Your job with the data below is to output exactly the lines from the one holding "Activities & Coloring for Adults (192, 469)" down to the one holding "Get the App (332, 1084)", both included, and no others.

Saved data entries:
++++++

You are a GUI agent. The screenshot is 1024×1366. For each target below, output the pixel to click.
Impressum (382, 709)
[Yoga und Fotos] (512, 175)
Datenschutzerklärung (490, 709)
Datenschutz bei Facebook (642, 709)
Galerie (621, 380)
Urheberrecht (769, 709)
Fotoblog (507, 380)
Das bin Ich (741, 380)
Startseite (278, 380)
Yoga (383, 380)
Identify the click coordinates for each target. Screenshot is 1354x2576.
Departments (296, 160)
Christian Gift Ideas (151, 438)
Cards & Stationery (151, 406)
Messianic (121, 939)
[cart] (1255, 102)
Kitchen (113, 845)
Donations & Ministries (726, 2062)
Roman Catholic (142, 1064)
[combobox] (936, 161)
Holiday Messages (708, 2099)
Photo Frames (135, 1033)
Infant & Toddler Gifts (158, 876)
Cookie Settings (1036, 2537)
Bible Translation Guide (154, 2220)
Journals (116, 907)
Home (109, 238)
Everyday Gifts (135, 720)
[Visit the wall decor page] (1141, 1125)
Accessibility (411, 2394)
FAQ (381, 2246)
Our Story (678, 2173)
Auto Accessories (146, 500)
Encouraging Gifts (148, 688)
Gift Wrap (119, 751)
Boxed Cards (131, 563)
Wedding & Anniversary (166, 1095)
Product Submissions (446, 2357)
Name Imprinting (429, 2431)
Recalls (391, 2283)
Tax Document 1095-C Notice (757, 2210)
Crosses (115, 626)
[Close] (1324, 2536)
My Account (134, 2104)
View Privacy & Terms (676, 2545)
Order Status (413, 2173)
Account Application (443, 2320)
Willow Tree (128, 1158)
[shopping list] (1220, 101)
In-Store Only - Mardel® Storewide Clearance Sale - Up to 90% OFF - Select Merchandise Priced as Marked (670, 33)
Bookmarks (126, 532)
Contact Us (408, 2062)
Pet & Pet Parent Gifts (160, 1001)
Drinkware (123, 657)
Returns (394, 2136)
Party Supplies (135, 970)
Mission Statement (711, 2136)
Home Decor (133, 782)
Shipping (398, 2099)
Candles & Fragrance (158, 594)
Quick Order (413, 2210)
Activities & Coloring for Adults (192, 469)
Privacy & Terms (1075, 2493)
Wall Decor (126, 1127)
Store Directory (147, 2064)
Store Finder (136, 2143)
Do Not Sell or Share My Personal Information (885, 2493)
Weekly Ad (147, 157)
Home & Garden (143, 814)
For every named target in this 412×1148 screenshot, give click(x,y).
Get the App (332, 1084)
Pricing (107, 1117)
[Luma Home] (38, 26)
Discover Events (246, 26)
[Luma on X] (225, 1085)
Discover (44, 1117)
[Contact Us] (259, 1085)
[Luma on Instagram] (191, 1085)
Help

++++++

— SOLUTION TO THE PROBLEM —
Activities & Coloring for Adults (192, 469)
Privacy & Terms (1075, 2493)
Wall Decor (126, 1127)
Store Directory (147, 2064)
Store Finder (136, 2143)
Do Not Sell or Share My Personal Information (885, 2493)
Weekly Ad (147, 157)
Home & Garden (143, 814)
For every named target in this 412×1148 screenshot, give click(x,y).
Get the App (332, 1084)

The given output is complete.